____ Available data

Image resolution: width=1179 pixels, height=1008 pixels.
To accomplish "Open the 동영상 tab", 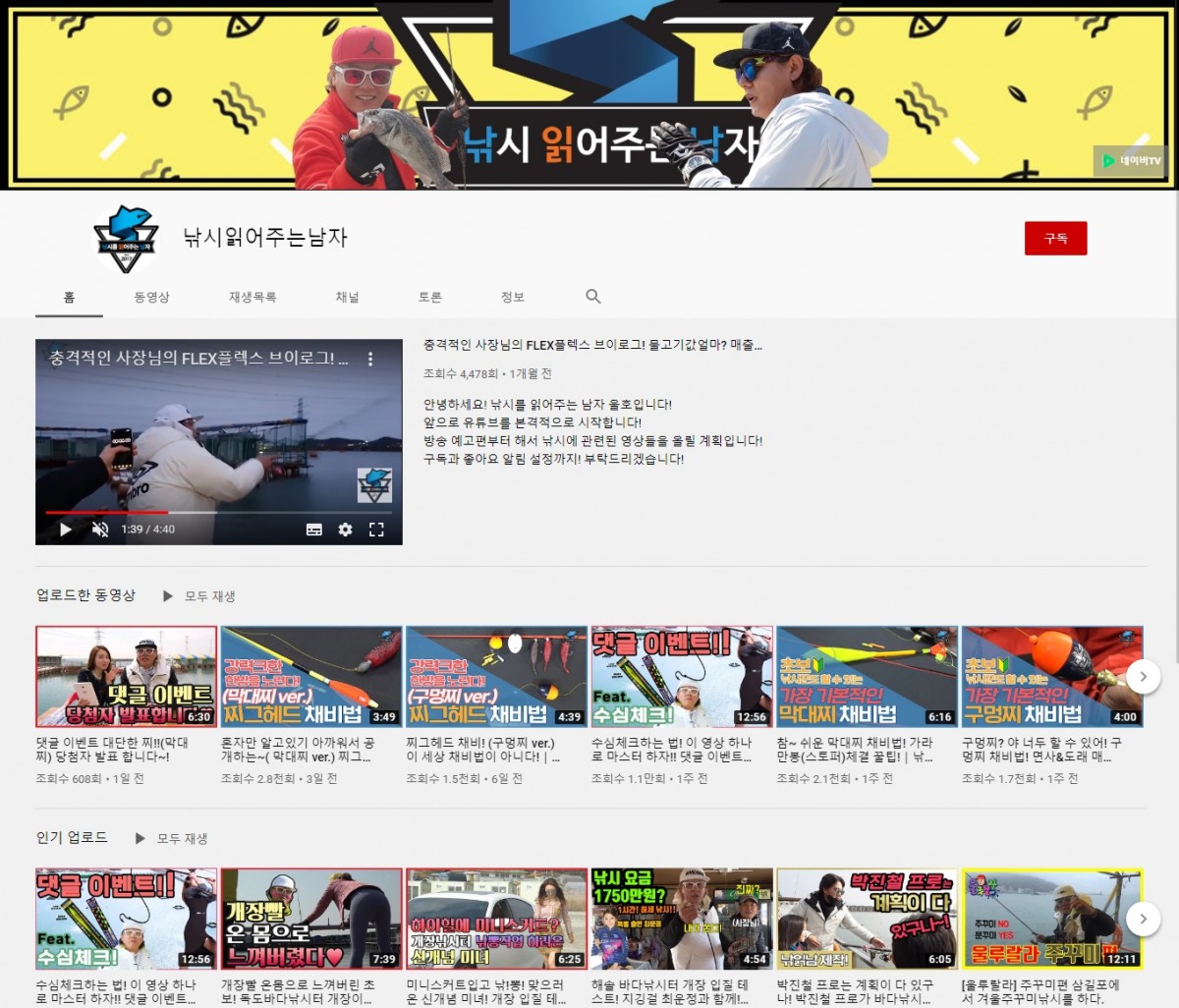I will (x=151, y=297).
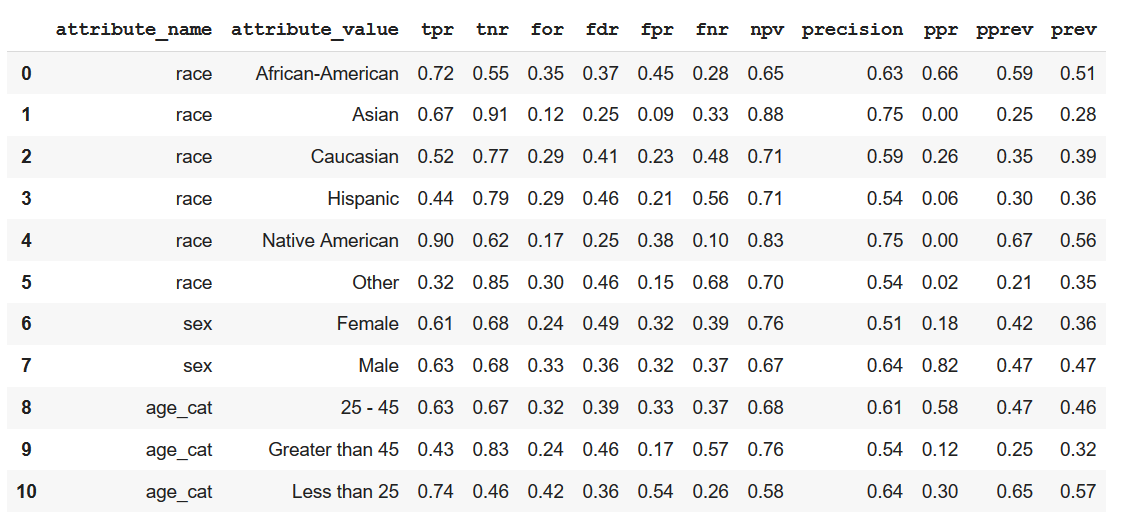Select row index 0 label

[x=26, y=73]
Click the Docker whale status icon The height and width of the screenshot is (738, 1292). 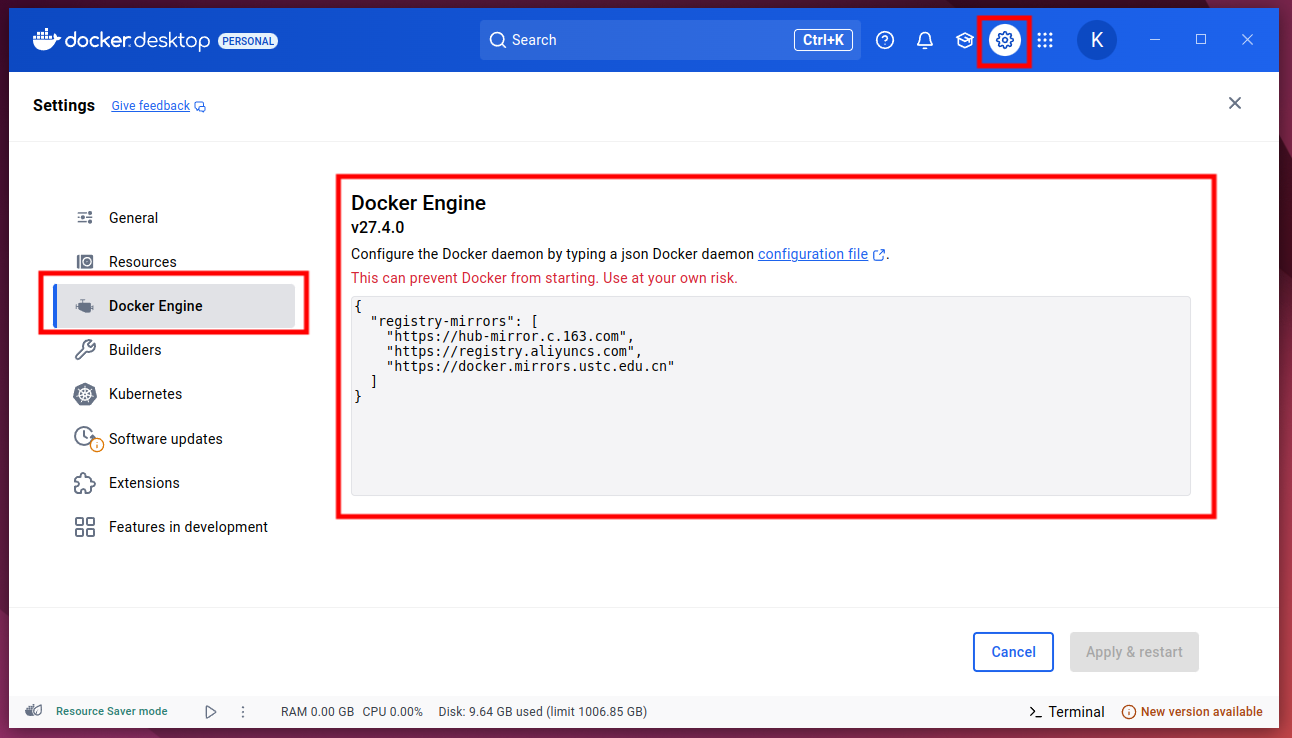click(x=34, y=711)
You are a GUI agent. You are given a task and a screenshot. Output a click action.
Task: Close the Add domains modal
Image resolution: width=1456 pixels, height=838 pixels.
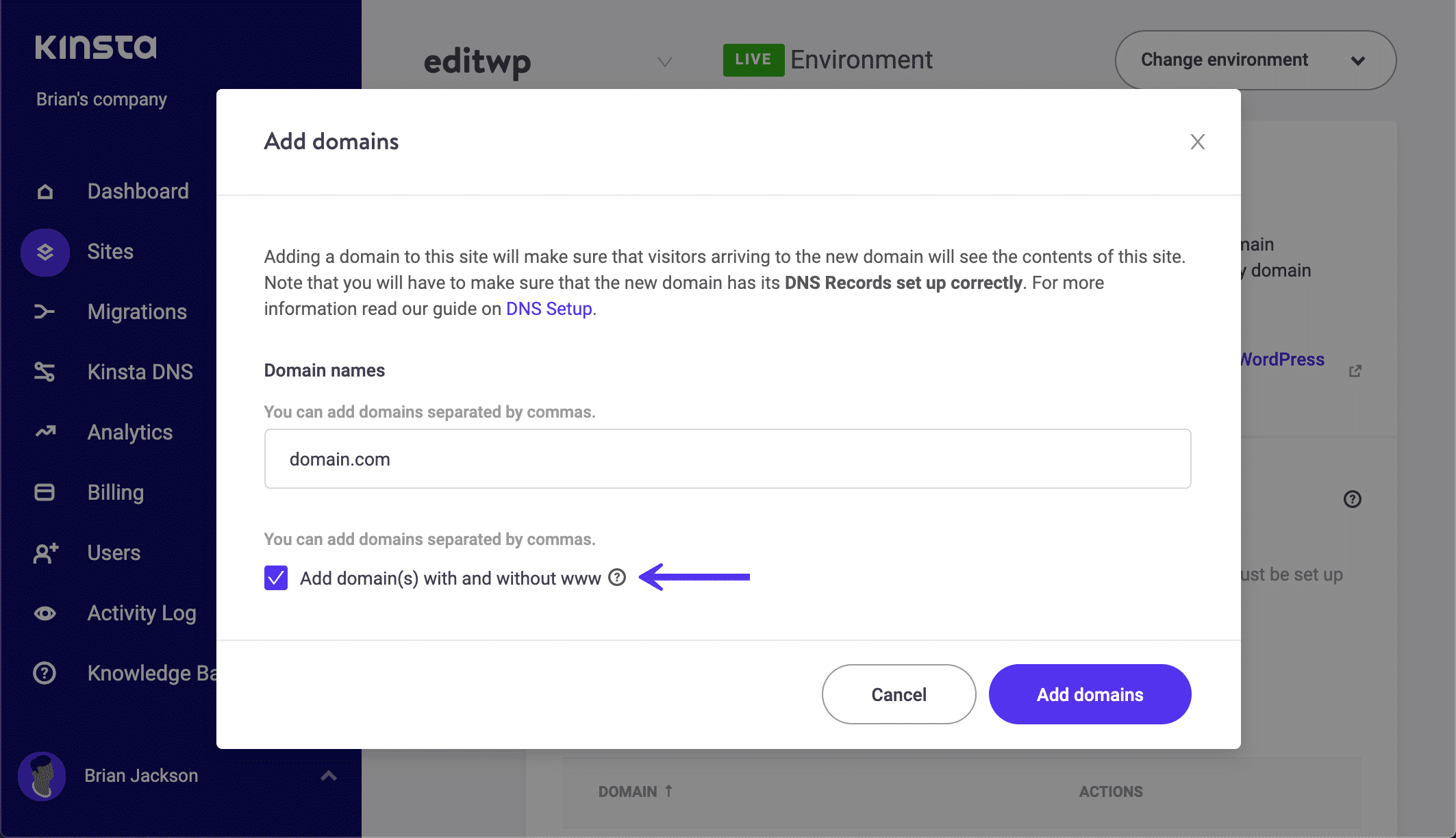[1197, 141]
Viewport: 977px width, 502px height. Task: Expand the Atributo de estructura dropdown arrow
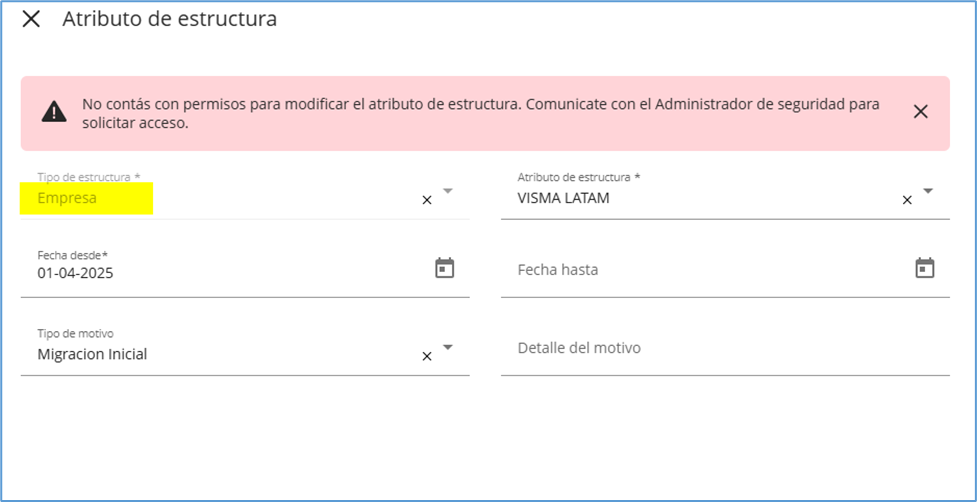coord(928,190)

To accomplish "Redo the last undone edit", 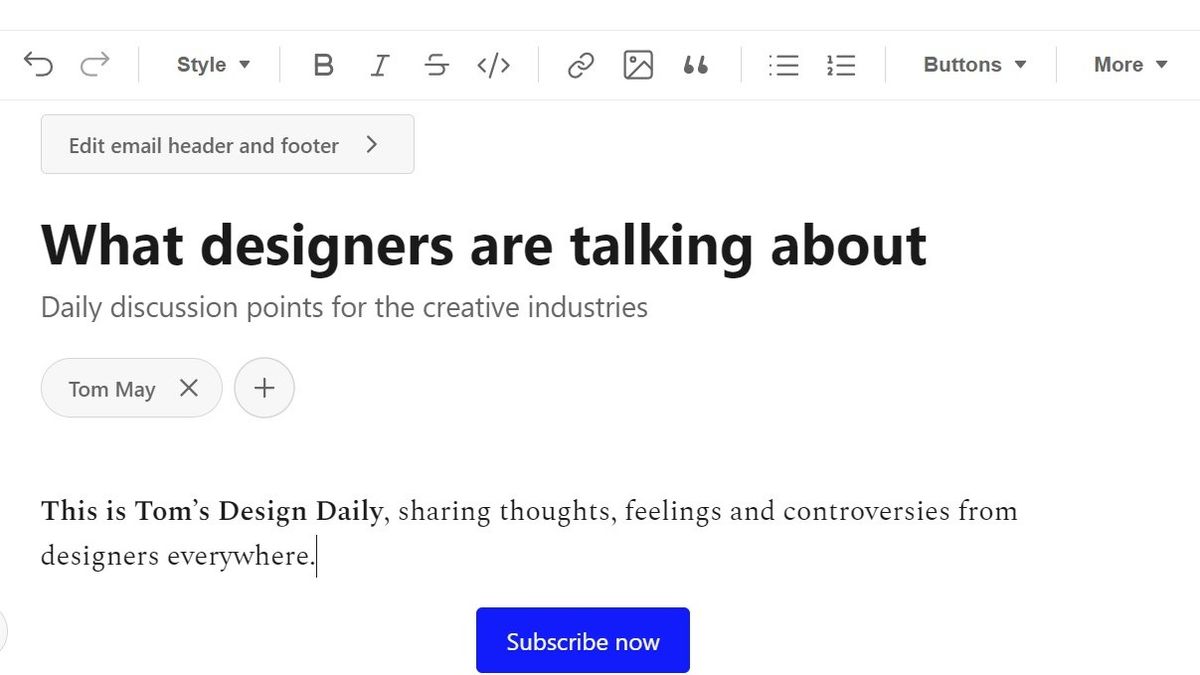I will 95,65.
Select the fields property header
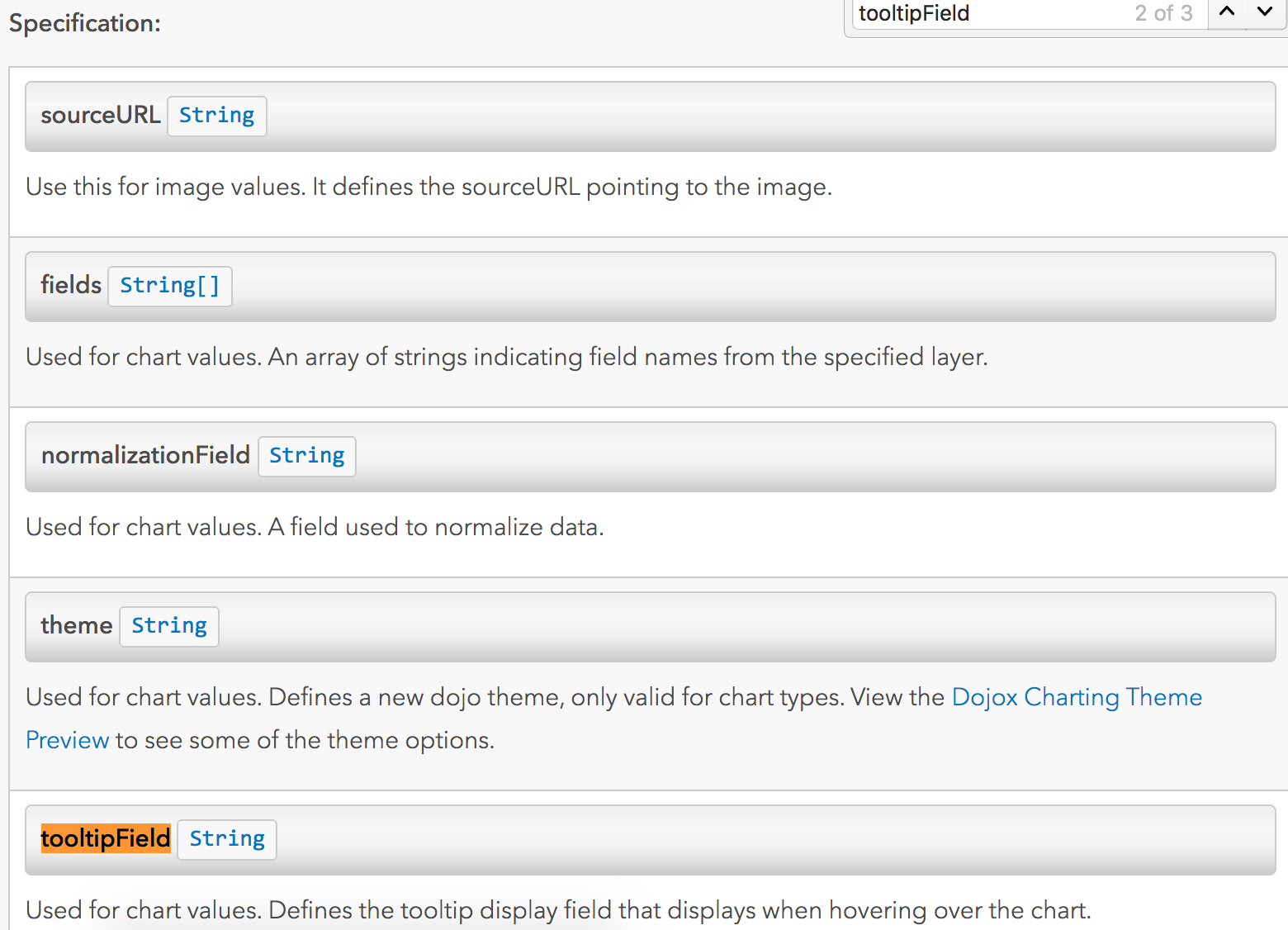The image size is (1288, 930). click(x=651, y=287)

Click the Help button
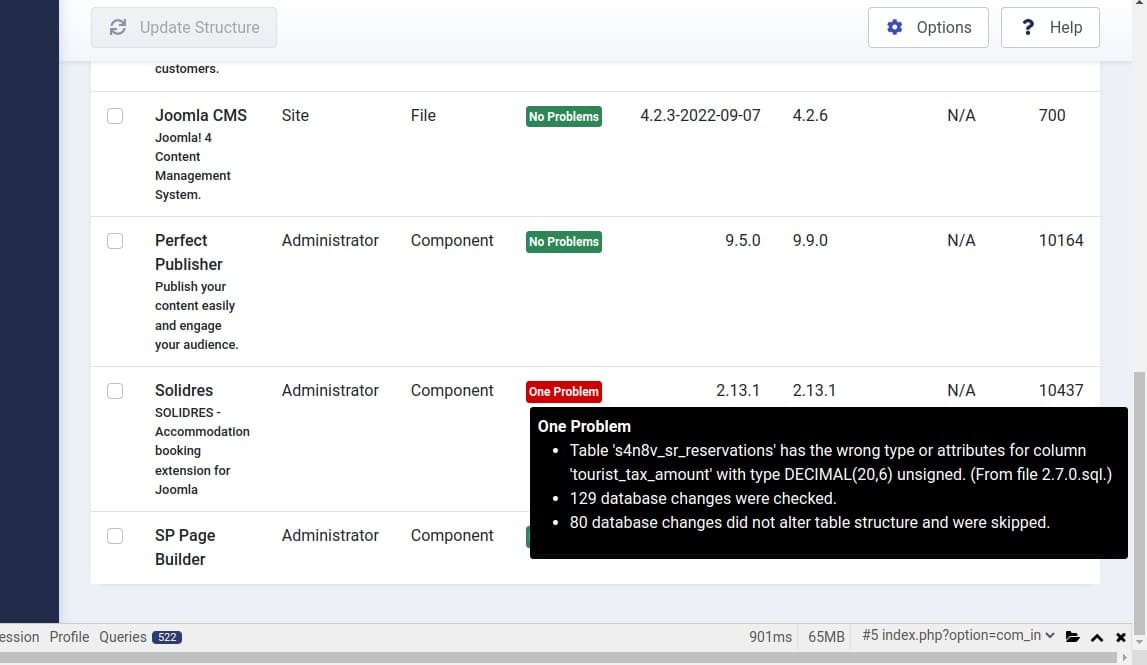1050,27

________

Work task: Where the line containing "Select the fields property header" appears, begin writing out the lines word for word, and continue through the last line of the data, leaving out pictures.

Written response:
Select the fields property header
The image size is (1288, 930). click(x=651, y=287)

Click the Help button
1050,27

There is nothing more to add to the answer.